E450: High-Pressure Rheological Study With Synchrotron X-Ray Diffraction

E450

High-Pressures Rheological Study with Synchrotron X-Ray Diffraction. H. Mao, J. Shu, R. J. Hemley (Center for High Pressure Research and Geophysical Laboratory, Carnegie Institution of Washington), A. K. Singh (Material Science Division, National Aeronautical Laboratory, INDIA)

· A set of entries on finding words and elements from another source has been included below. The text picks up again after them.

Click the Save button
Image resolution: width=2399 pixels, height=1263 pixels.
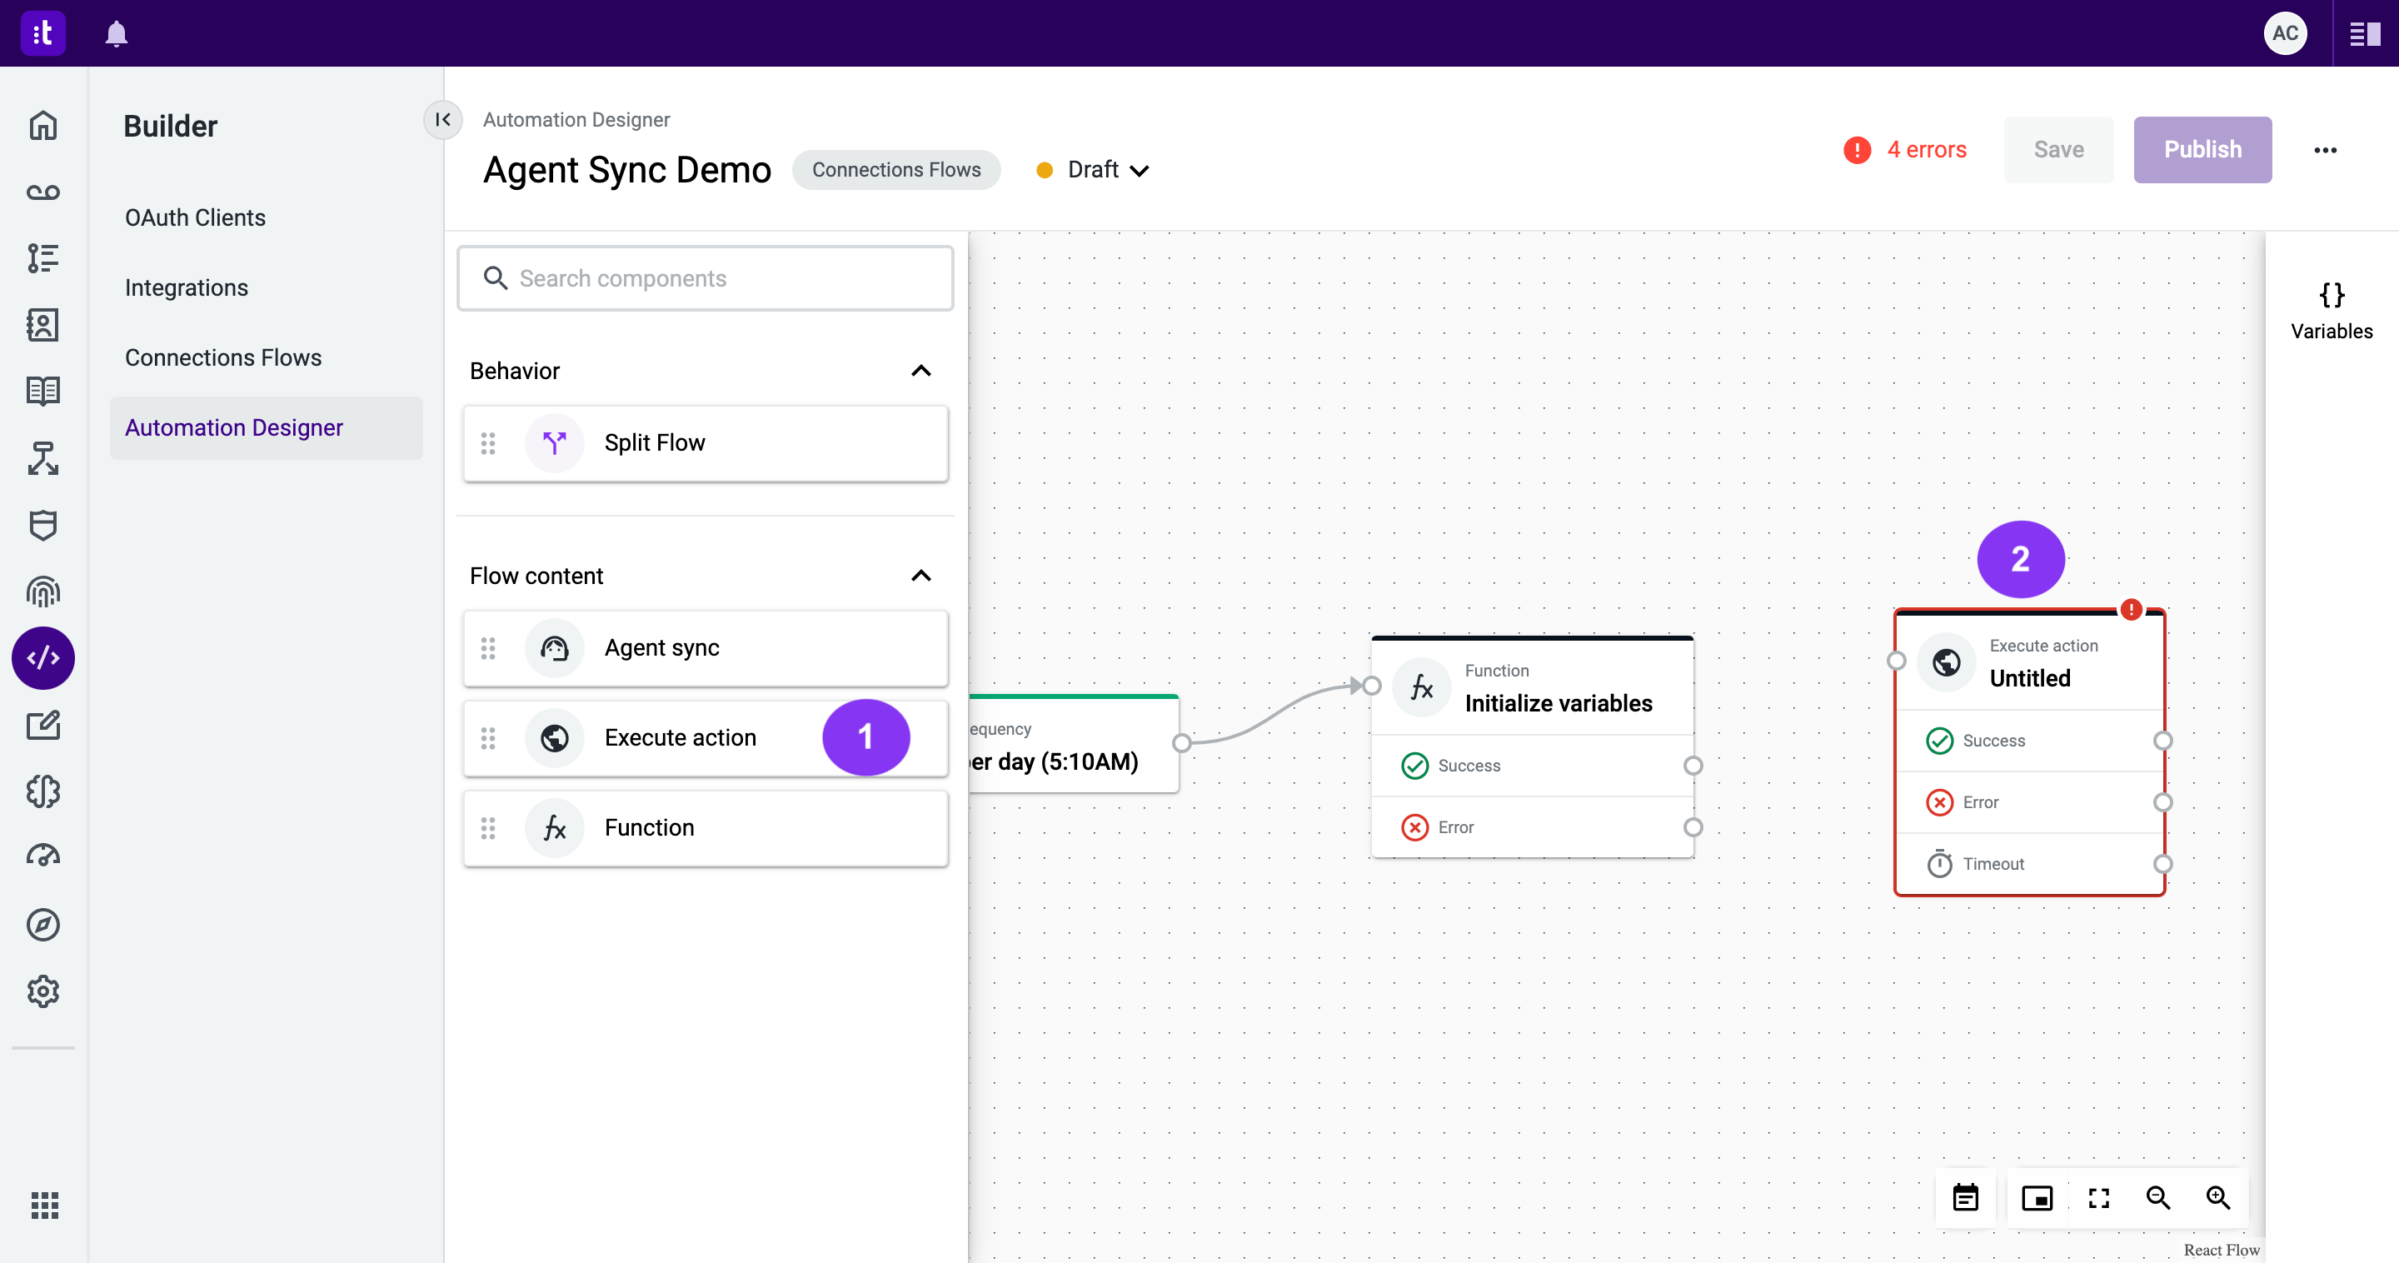tap(2059, 149)
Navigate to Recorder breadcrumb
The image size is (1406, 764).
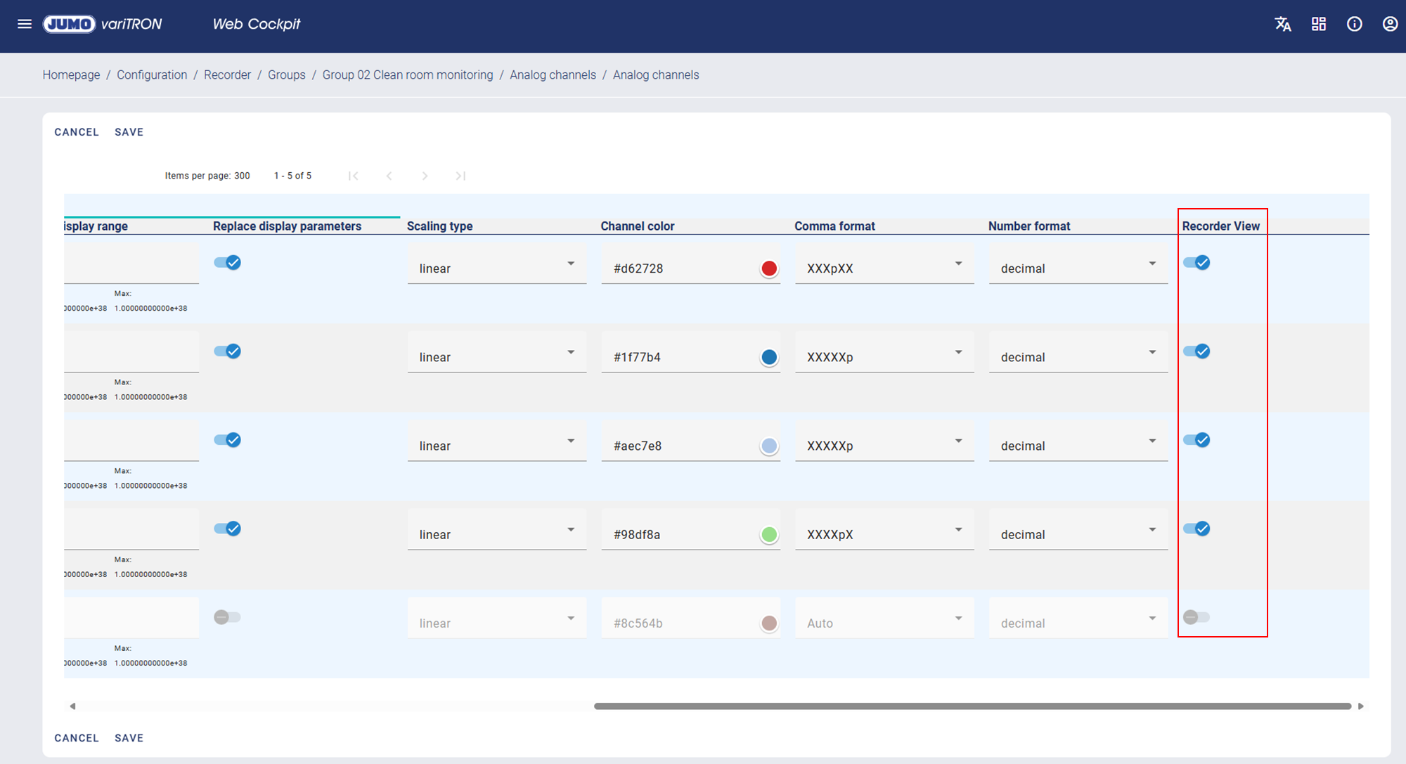click(x=227, y=75)
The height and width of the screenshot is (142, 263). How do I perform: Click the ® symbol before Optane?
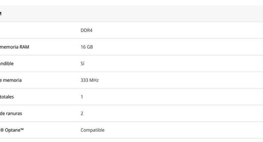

Rheological properties of hcp-Fe, including its preferred crystallographic orientation, shear strength, and single-crystal elasticity tensor, have been studied as a function of pressure to 220 GPa with a novel x-ray diffraction method. We apply uniaxial stress on samples in a diamond cell and measure strains with energy dispersive x-ray diffraction (EDXD) at superconducting wiggler beamline of the National Synchrotron Light Source. X-ray transparent beryllium gasket provide access for the EDXD probe of the polycrystalline Fe sample in a full 180deg. of [phi], the angle between the unique stress axis (diamond-cell axis) and the vector of the diffraction planes. At each [phi], EDXD pattern for all crystallographic orientations (hkl) are obtained. Relative intensity of EDXD peaks as a function of [phi] reveals the preferred orientation of the polycrystalline sample. As the sample flows in the radial direction perpendicular to the uniaxial stress, the intensity of the 002 reflection of the hcp-Fe reaches a maximum at [phi] = 0deg. and a minimum at [phi] = 90deg., indicating the c-axis of hcp-Fe preferentially aligns with the maximum stress direction and the a-axis aligns with the maximum shear (flow) direction. The dependence of d-spacings as a function of [phi] and hkl provide information of strength and elasticity. By fitting the equation d_hkl to d_hkl = d_0hk1 [1 - F_hkl (1 - 3cos²f)], the parameter F _hkl is determined as a function of hkl . With additional constraints provided by hydrostatic x-ray diffraction data, the full elastic tensors can be determined. The elasticity tensor and acoustic anisotropy of the hcp-Fe show notable differences with recent theoretical predictions, the elastic wave velocities calculated from the experimental tensor show a much stronger anisotropy. In addition, the compressional wave velocity reaches a maximum at 45deg. rather than along the a or c axis. The surprising finding of a large body-diagonal elastic anisotropy points out the need to re-examine models for the seismic velocity anisotropy of the Earth inner core and to further improve the theoretical treatment of iron.